I have done this using the Tail Recursion support in Scala to make it easy to read. This will avoid stack overflow issues.

I have also added an error operation that will be executed upon hitting an unknown opcode.

We can test one of the examples:

val mainMemory: Memory = mutable.IndexedSeq(2,4,4,5,99,0)

iterate(0, mainMemory)

val finalOutput = mainMemory.mkString(",")
println(finalOutput)

This will output: 2,4,4,5,99,9801

We can run this with the file contents my copying the original code to the memory variable:

val mainMemory: Memory = mutable.IndexedSeq(originalOpcodes: _*)

Of course the task also instructs us to fix the program:

To do this, before running the program, replace position 1 with the value 12 and replace position 2 with the value 2.

mainMemory(1) = 12
mainMemory(2) = 2

Then execute it.
And we have the answer to the puzzle in index 0.

Day 2: Part 2

The second part of the day requires us to figure out the inputs to the program that will result in an expected value.

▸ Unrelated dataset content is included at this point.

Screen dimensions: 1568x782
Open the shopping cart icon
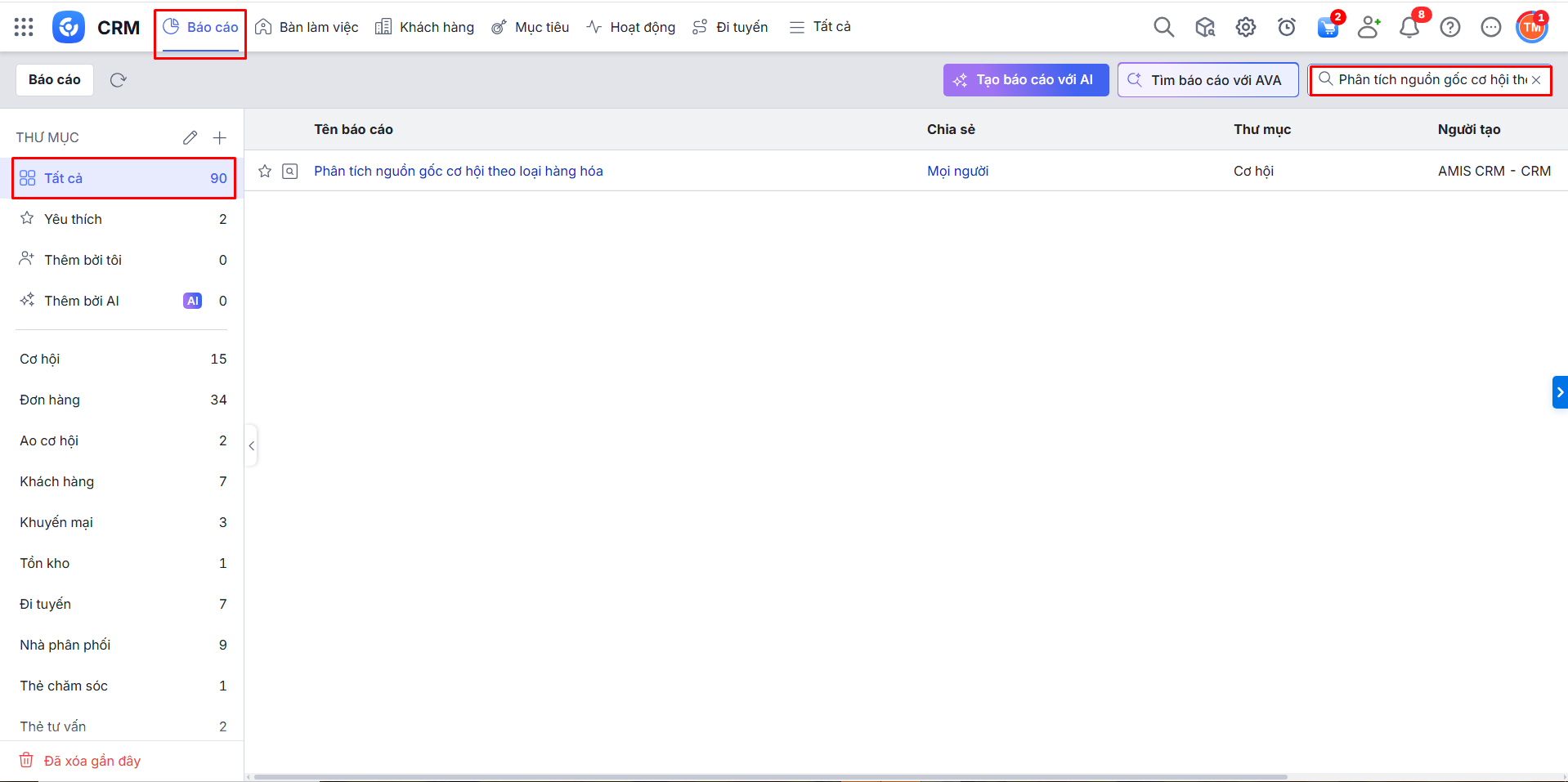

“With terminology out of the way, we’re ready to proceed. To complete the gravity assist, you need to determine what pair of inputs produces the output 19690720.”

Something important noted in the puzzle is that opcodes can move the position in memory a variable amount of steps depending on what instructions there are:

The address of the current instruction is called the instruction pointer; it starts at 0. After an instruction finishes, the instruction pointer increases by the number of values in the instruction; until you add more instructions to the computer, this is always 4 (1 opcode + 3 parameters) for the add and multiply instructions. (The halt instruction would increase the instruction pointer by 1, but it halts the program instead.)

This actually means our halt instruction should technically look like:

val haltOp: Operation = (pos: Int, memory: Memory) => {
  (pos + 1, true)
}

The following extra details are provided to narrow down the search:

The inputs should still be provided to the program by replacing the values at addresses 1 and 2, just like before. In this program, the value placed in address 1 is called the noun, and the value placed in address 2 is called the verb. Each of the two input values will be between 0 and 99, inclusive.

This narrows down our search somewhat.

To repeat what we need to do is:

Find the input noun and verb that cause the program to produce the output 19690720. What is 100 * noun + verb? (For example, if noun=12 and verb=2, the answer would be 1202.)

It is also suggested that we should make sure to reset the memory to the original opcodes before each attempt.

To this end we can write a function to make it easier to test various inputs:

def decode(noun: Int, verb: Int, originalMemory: IndexedSeq[Int]): Int = {
  val mainMemory: Memory = mutable.IndexedSeq(originalMemory: _*)
  mainMemory(1) = noun
  mainMemory(2) = verb
  iterate(0, mainMemory)
  mainMemory(0)
}

This will execute for the given noun and verb pair and output the result.

We can then brute force the answer to the puzzle:

val random = scala.util.Random
var output: Int = 0
var noun: Int = 0
var verb: Int = 0
while (output != 19690720) {
  noun = random.nextInt(100)
  verb = random.nextInt(100)
  output = decode(noun, verb, originalOpcodes)
}
println(s"noun=$noun verb=$verb")
val answer = 100 * noun + verb
println(answer)

And this will output the solution to part 2!